**Text provided**
────────────────────────────────────────

Use AWS Textract Helper to extract the form data as a JSON object
To simplify the process of finding all relationships and save you from writing several functions, I created an AWS Textract Helper module to do the job in just one hit.
Let’s install the module and include it in our index.js file
npm i aws-textract-helper
const textractHelper = require('aws-textract-helper')
There are multiple functions available in the API but for now you only need createForm
. It takes two parameters, the data that we got back from the documentExtract
function and a config (optional) which allows you to trim unwanted characters in the form keys such as a colon or an extra space.
const textractData = await documentExtract(s3Content.Key)
const formData = textractHelper.createForm(textractData, { trimChars: [':', ' '] })
Display the results in an HTML form
Last but not least, let’s render the fileupload
view with the data generated from the textract helper function. Our final code for the upload function should look like this:
router.post('/fileupload', (req, res, next) => {
// Upload logic
const form = new formidable.IncomingForm()
form.parse(req, async (err, fields, files) => {
if (err) {
console.error(err)
}
const fileContent = fs.readFileSync(files.filetoupload.path)
const s3Params = {
Bucket: process.env.AWS_BUCKET,
Key: `${Date.now().toString()}-${files.filetoupload.name}`,
Body: fileContent,
ContentType: files.filetoupload.type,
ACL: 'public-read'
}
const s3Content = await s3Upload(s3Params)
const textractData = await documentExtract(s3Content.Key)
const formData = textractHelper.createForm(textractData, { trimChars: [':', ' '] })
res.render('fileupload', { title: 'Upload Results', formData })
})
})
Now when we run the code and upload the image, we should get the following results. Also, the full example is available publicly in this repository.
Conclusion
Amazon Textract is still relatively a new technology and a lot to discover and learn from but it is definitely worth looking at when you want to instantly and accurately analyse unstructured text from your customer’s captured data such as invoices or receipts.
Bye for now 👋

────────────────────────────────────────

**Extracted material**
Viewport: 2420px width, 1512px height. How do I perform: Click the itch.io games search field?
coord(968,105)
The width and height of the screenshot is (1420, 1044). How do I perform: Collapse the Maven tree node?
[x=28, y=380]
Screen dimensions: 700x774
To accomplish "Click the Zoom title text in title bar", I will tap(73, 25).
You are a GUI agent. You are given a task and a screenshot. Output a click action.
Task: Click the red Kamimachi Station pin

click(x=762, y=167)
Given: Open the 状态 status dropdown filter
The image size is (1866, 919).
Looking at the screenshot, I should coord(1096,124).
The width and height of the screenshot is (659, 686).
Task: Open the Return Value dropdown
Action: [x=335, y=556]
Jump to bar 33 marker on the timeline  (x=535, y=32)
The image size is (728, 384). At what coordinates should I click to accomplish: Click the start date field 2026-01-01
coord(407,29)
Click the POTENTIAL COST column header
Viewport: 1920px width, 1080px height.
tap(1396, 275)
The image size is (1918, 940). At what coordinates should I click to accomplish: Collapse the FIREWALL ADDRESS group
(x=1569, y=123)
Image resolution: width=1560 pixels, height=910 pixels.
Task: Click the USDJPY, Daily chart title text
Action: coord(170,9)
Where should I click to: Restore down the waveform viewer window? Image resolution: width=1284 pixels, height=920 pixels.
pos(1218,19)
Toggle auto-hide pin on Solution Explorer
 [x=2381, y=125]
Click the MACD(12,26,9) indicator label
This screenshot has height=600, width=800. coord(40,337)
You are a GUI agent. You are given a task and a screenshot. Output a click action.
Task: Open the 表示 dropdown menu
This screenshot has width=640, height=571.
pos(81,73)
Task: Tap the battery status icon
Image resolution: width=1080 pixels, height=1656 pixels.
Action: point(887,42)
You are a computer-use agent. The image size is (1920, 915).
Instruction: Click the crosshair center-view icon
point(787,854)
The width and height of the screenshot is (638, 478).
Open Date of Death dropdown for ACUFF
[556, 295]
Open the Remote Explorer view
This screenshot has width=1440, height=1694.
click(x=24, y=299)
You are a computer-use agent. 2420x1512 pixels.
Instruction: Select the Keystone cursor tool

────────────────────────────────────────

**Exercise set**
1. Rewrite the Textract tutorial between "Display the results" and "fileContent = fs.readFileSync(files.filetoupload.path)", inclusive, with "formidable" changed to "multiparty".
2. According to the Textract tutorial, what does the optional config passed to createForm let you do?
The rows were taken from a different source than the Textract tutorial.

**Exercise results**
1.
Display the results in an HTML form
Last but not least, let’s render the fileupload
view with the data generated from the textract helper function. Our final code for the upload function should look like this:
router.post('/fileupload', (req, res, next) => {
// Upload logic
const form = new multiparty.IncomingForm()
form.parse(req, async (err, fields, files) => {
if (err) {
console.error(err)
}
const fileContent = fs.readFileSync(files.filetoupload.path)

2. It lets you trim unwanted characters in the form keys, such as a colon or an extra space.